> _Exercise_: Format the lines between the one containing "Click the checkmark" and the one containing "point(482,116)", inclusive, as a Markdown table with a Number column for the row number and a Line column for the line, leaving out blank lines.

((

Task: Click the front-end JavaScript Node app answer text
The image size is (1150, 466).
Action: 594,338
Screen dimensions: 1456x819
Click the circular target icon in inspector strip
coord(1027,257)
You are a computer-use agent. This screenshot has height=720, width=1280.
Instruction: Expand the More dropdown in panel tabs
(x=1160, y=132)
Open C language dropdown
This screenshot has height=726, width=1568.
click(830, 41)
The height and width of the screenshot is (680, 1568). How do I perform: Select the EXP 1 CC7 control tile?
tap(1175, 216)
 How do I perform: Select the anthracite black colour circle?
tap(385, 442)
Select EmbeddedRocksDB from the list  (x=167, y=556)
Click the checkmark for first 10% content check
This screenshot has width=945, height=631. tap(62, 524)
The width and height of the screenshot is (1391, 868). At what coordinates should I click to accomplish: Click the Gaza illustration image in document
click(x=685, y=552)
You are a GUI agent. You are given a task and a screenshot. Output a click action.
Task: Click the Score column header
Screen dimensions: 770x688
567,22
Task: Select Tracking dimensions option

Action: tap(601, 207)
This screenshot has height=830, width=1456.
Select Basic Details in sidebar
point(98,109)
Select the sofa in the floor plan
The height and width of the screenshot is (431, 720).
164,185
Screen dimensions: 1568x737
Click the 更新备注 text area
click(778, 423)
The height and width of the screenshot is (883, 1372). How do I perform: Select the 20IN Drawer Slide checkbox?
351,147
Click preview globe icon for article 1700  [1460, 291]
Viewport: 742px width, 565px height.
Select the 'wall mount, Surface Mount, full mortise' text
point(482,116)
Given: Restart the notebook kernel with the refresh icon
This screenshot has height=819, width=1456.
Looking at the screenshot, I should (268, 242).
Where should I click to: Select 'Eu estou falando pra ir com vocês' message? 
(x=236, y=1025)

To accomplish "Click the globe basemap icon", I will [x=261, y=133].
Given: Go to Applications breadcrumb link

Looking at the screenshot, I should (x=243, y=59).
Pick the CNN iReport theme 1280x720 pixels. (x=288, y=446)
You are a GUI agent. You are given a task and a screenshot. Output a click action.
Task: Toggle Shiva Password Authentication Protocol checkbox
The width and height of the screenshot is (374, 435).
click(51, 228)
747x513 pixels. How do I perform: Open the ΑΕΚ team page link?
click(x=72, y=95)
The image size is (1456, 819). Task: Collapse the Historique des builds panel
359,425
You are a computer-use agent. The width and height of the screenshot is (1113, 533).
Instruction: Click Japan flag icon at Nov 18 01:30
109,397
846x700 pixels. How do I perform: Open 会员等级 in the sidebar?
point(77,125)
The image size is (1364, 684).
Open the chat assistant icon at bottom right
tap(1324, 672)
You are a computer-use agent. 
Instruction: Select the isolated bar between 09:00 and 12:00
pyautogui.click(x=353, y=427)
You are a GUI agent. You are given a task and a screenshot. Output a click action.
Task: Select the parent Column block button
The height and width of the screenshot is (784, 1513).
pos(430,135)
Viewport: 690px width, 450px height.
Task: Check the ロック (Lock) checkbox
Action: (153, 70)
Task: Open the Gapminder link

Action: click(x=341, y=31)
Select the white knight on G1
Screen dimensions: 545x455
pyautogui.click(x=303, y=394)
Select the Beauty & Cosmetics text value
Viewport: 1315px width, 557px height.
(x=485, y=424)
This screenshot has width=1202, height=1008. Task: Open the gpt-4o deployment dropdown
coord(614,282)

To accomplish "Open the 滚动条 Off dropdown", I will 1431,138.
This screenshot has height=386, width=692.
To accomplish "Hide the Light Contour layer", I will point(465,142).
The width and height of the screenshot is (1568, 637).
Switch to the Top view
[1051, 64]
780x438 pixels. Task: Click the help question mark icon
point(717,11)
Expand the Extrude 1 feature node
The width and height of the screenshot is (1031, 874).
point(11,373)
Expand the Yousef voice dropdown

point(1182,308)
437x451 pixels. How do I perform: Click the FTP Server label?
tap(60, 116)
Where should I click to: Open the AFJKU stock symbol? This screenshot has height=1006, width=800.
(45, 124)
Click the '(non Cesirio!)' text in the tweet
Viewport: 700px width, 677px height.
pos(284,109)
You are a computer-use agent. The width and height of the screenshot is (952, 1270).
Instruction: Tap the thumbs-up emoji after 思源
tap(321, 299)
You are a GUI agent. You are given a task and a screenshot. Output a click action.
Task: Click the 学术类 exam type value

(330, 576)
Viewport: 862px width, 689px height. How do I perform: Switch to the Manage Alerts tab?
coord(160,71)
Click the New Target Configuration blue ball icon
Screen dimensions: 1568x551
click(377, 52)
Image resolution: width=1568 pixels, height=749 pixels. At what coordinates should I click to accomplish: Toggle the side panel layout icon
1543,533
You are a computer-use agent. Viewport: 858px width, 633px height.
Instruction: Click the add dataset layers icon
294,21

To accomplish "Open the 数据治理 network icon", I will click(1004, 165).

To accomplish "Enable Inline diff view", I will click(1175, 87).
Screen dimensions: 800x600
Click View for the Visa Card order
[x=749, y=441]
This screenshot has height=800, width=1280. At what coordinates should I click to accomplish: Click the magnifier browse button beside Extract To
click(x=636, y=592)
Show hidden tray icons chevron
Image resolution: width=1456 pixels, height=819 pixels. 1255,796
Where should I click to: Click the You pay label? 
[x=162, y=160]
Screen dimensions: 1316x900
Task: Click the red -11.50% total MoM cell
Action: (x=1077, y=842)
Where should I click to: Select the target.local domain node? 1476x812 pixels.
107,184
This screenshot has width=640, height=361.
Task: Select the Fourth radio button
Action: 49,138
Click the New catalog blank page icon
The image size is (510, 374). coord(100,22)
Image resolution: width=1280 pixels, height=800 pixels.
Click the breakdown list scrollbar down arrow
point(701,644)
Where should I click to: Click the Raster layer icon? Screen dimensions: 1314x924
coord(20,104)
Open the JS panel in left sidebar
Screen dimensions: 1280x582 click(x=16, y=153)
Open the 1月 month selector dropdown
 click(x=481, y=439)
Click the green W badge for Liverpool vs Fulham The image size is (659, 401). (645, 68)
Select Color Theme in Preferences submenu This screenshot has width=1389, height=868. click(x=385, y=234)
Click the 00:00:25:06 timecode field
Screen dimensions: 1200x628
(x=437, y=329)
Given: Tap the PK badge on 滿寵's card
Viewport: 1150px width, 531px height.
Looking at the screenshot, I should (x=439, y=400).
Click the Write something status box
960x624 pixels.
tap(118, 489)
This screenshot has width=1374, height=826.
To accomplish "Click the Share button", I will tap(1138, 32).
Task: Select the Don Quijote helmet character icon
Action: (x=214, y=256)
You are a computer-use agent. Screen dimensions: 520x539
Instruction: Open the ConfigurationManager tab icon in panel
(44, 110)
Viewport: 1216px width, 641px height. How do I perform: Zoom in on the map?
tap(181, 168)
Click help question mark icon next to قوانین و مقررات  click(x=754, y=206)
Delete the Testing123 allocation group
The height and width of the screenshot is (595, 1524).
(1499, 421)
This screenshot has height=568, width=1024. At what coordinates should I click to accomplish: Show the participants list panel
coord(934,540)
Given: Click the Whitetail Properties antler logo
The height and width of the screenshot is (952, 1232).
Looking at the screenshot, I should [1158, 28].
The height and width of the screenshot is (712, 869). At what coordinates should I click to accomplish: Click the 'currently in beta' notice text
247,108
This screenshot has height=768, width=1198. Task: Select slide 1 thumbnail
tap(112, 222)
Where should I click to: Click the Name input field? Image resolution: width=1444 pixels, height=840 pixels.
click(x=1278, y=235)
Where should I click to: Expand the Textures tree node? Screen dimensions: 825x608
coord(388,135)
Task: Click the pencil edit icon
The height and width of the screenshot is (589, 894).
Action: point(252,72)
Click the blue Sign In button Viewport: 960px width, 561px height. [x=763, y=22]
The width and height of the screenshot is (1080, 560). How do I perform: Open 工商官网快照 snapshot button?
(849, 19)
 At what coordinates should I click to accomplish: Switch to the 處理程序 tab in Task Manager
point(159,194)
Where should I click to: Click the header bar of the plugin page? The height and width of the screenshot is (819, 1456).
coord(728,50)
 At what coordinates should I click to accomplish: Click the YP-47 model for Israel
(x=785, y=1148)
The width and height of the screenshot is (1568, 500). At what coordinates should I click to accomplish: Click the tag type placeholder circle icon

))

> _Complete response_:
| Number | Line |
|---|---|
| 1 | Click the checkmark for first 10% content check |
| 2 | This screenshot has width=945, height=631. tap(62, 524) |
| 3 | The width and height of the screenshot is (1391, 868). At what coordinates should I click to accomplish: Click the Gaza illustration image in document |
| 4 | click(x=685, y=552) |
| 5 | You are a GUI agent. You are given a task and a screenshot. Output a click action. |
| 6 | Task: Click the Score column header |
| 7 | Screen dimensions: 770x688 |
| 8 | 567,22 |
| 9 | Task: Select Tracking dimensions option |
| 10 | Action: tap(601, 207) |
| 11 | This screenshot has height=830, width=1456. |
| 12 | Select Basic Details in sidebar |
| 13 | point(98,109) |
| 14 | Select the sofa in the floor plan |
| 15 | The height and width of the screenshot is (431, 720). |
| 16 | 164,185 |
| 17 | Screen dimensions: 1568x737 |
| 18 | Click the 更新备注 text area |
| 19 | click(778, 423) |
| 20 | The height and width of the screenshot is (883, 1372). How do I perform: Select the 20IN Drawer Slide checkbox? |
| 21 | 351,147 |
| 22 | Click preview globe icon for article 1700  [1460, 291] |
| 23 | Viewport: 742px width, 565px height. |
| 24 | Select the 'wall mount, Surface Mount, full mortise' text |
| 25 | point(482,116) |